* START Supplied records *

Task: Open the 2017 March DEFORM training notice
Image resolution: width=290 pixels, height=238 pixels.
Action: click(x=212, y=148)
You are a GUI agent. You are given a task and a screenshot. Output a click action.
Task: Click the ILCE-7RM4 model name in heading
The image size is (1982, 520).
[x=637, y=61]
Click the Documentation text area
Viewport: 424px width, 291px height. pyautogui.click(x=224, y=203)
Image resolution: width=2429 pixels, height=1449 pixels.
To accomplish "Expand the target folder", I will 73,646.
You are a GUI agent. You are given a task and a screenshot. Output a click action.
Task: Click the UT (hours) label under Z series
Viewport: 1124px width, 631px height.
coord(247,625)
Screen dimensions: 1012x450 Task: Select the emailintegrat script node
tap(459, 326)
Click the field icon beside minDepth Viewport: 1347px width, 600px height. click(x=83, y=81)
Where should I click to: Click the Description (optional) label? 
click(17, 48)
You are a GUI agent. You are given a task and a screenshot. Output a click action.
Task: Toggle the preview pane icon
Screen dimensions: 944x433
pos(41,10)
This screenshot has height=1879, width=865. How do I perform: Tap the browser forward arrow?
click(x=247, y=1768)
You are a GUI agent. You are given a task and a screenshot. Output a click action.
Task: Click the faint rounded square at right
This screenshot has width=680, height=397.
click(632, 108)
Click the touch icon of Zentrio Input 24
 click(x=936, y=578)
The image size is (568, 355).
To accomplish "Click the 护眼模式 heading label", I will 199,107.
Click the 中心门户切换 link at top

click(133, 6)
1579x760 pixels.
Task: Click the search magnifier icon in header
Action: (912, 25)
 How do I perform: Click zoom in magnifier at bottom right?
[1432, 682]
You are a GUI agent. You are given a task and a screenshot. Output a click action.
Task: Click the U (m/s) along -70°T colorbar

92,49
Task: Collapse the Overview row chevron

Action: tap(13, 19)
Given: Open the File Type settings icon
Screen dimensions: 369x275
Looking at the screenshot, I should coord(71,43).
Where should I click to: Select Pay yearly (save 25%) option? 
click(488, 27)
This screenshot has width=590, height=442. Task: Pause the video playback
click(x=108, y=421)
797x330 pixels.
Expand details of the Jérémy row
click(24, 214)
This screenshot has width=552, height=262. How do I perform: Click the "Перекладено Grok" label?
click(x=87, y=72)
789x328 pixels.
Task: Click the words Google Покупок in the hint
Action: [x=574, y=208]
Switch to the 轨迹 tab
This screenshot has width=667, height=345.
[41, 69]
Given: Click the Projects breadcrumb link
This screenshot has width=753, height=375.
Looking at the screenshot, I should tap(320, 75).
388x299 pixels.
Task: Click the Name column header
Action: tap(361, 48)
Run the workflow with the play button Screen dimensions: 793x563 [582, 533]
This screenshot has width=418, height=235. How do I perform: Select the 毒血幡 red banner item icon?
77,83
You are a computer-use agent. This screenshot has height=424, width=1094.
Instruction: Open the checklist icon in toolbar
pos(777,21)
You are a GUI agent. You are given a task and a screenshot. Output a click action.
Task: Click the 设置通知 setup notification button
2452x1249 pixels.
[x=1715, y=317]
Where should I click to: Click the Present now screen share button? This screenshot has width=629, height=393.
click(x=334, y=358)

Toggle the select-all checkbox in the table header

* END Supplied records *

→ **Task requirements**
Rewrite all the records above, switching every "GUI agent" to "GUI assistant" and leaving everything else unchanged.

→ **Response to this exercise**
Task: Open the 2017 March DEFORM training notice
Image resolution: width=290 pixels, height=238 pixels.
Action: click(x=212, y=148)
You are a GUI assistant. You are given a task and a screenshot. Output a click action.
Task: Click the ILCE-7RM4 model name in heading
The image size is (1982, 520).
[x=637, y=61]
Click the Documentation text area
Viewport: 424px width, 291px height. pyautogui.click(x=224, y=203)
Image resolution: width=2429 pixels, height=1449 pixels.
To accomplish "Expand the target folder", I will 73,646.
You are a GUI assistant. You are given a task and a screenshot. Output a click action.
Task: Click the UT (hours) label under Z series
Viewport: 1124px width, 631px height.
coord(247,625)
Screen dimensions: 1012x450 Task: Select the emailintegrat script node
tap(459, 326)
Click the field icon beside minDepth Viewport: 1347px width, 600px height. click(x=83, y=81)
Where should I click to: Click the Description (optional) label? 
click(17, 48)
You are a GUI assistant. You are given a task and a screenshot. Output a click action.
Task: Toggle the preview pane icon
Screen dimensions: 944x433
pos(41,10)
This screenshot has height=1879, width=865. How do I perform: Tap the browser forward arrow?
click(x=247, y=1768)
You are a GUI assistant. You are given a task and a screenshot. Output a click action.
Task: Click the faint rounded square at right
This screenshot has width=680, height=397.
click(632, 108)
Click the touch icon of Zentrio Input 24
 click(x=936, y=578)
The image size is (568, 355).
To accomplish "Click the 护眼模式 heading label", I will 199,107.
Click the 中心门户切换 link at top

click(133, 6)
1579x760 pixels.
Task: Click the search magnifier icon in header
Action: (912, 25)
 How do I perform: Click zoom in magnifier at bottom right?
[1432, 682]
You are a GUI assistant. You are given a task and a screenshot. Output a click action.
Task: Click the U (m/s) along -70°T colorbar

92,49
Task: Collapse the Overview row chevron

Action: tap(13, 19)
Given: Open the File Type settings icon
Screen dimensions: 369x275
Looking at the screenshot, I should coord(71,43).
Where should I click to: Select Pay yearly (save 25%) option? 
click(488, 27)
This screenshot has width=590, height=442. Task: Pause the video playback
click(x=108, y=421)
797x330 pixels.
Expand details of the Jérémy row
click(24, 214)
This screenshot has width=552, height=262. How do I perform: Click the "Перекладено Grok" label?
click(x=87, y=72)
789x328 pixels.
Task: Click the words Google Покупок in the hint
Action: [x=574, y=208]
Switch to the 轨迹 tab
This screenshot has width=667, height=345.
[41, 69]
Given: Click the Projects breadcrumb link
This screenshot has width=753, height=375.
Looking at the screenshot, I should tap(320, 75).
388x299 pixels.
Task: Click the Name column header
Action: tap(361, 48)
Run the workflow with the play button Screen dimensions: 793x563 [582, 533]
This screenshot has width=418, height=235. How do I perform: Select the 毒血幡 red banner item icon?
77,83
You are a computer-use agent. This screenshot has height=424, width=1094.
Instruction: Open the checklist icon in toolbar
pos(777,21)
You are a GUI assistant. You are given a task and a screenshot. Output a click action.
Task: Click the 设置通知 setup notification button
2452x1249 pixels.
[x=1715, y=317]
Where should I click to: Click the Present now screen share button? This screenshot has width=629, height=393.
click(x=334, y=358)

Toggle the select-all checkbox in the table header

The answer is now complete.